Because another element of this creative sensibility is that we tend to be quite hard on ourselves – again, much like any ambitious folk – beating ourselves up because we are making progress but not at the lightning rate that we’d like, and because sometimes we have to sleep and eat meals and brush our hair and whatever which means we can’t be working all of the time. When are we going get that eighth day in the week that we’ve been promised for so long?
The world we live in can make us feel like we’re just not getting there fast enough. The internet slaps us about the face every second with what everybody else has been doing and in most ways it’s great – we get to read all of the things, marvel at the incredible ideas people have, and ponder where they all came from – and I personally wouldn’t have it any other way. But the level of information and self-promotion we see every moment can play on our anxieties too, so we need to manage how we interact with what we’re seeing and make sure our minds remain focused on being inspired rather than threatened.

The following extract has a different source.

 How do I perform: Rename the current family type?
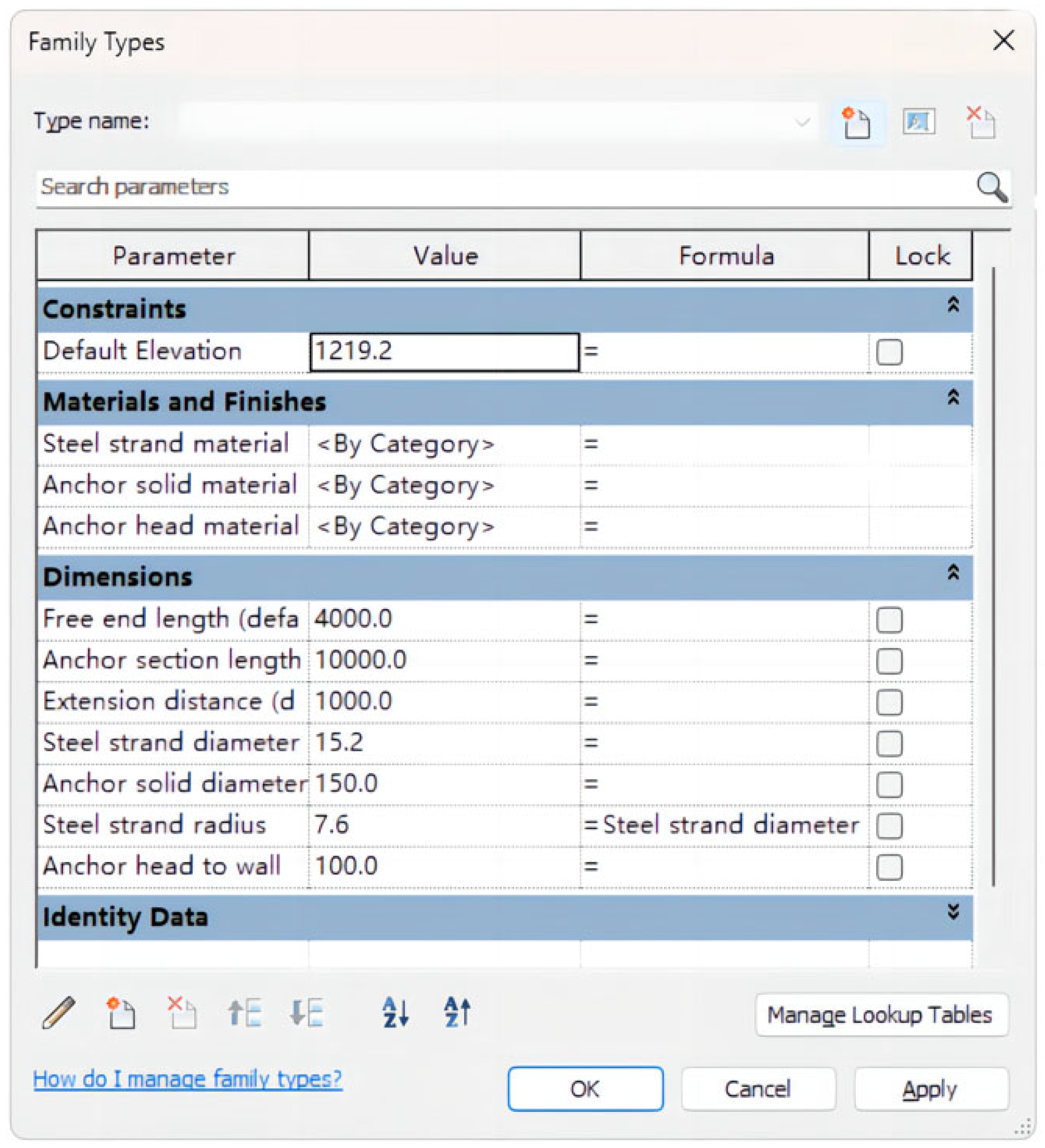coord(920,121)
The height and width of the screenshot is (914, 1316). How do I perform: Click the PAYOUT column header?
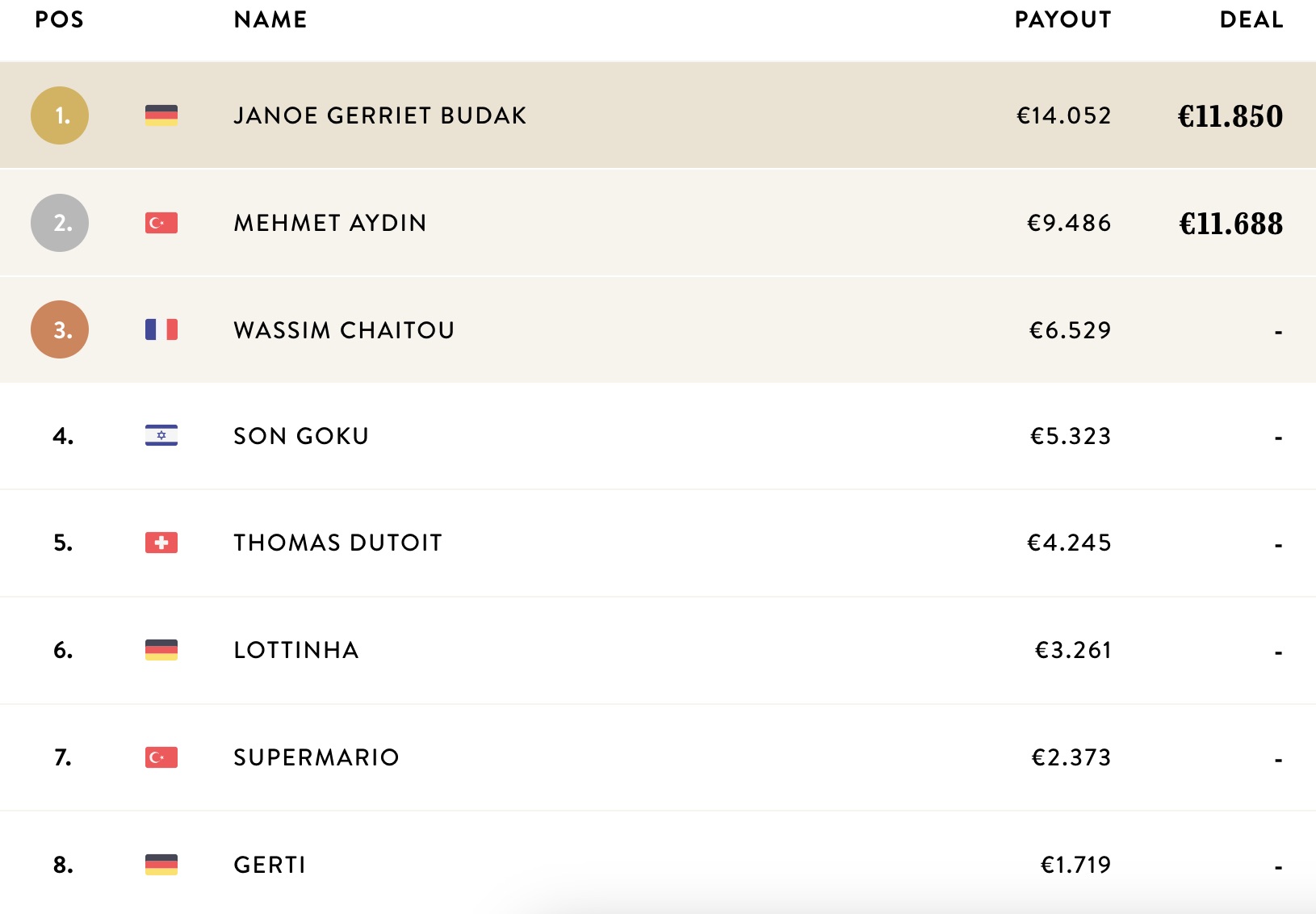coord(1062,19)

Because if we deal with what we’re seeing in the right way, it can be so good for us. There’s nothing like seeing somebody doing something fantastic to drive you on to do something fantastic too. Every good thing you see has happened because somebody had the guts to do it, the energy to put in all the hard work, and the balls to call the right person and get them to say yes. And there’s no reason why you can’t do the same thing.
Every moment you spend having a meltdown you could be using to pen your own piece of genius. I mean, sure, a tantrum might earn you a biscuit, but a little focus and perspective could earn you, like, an Oscar or something. And that victory will taste better than any snack ever could.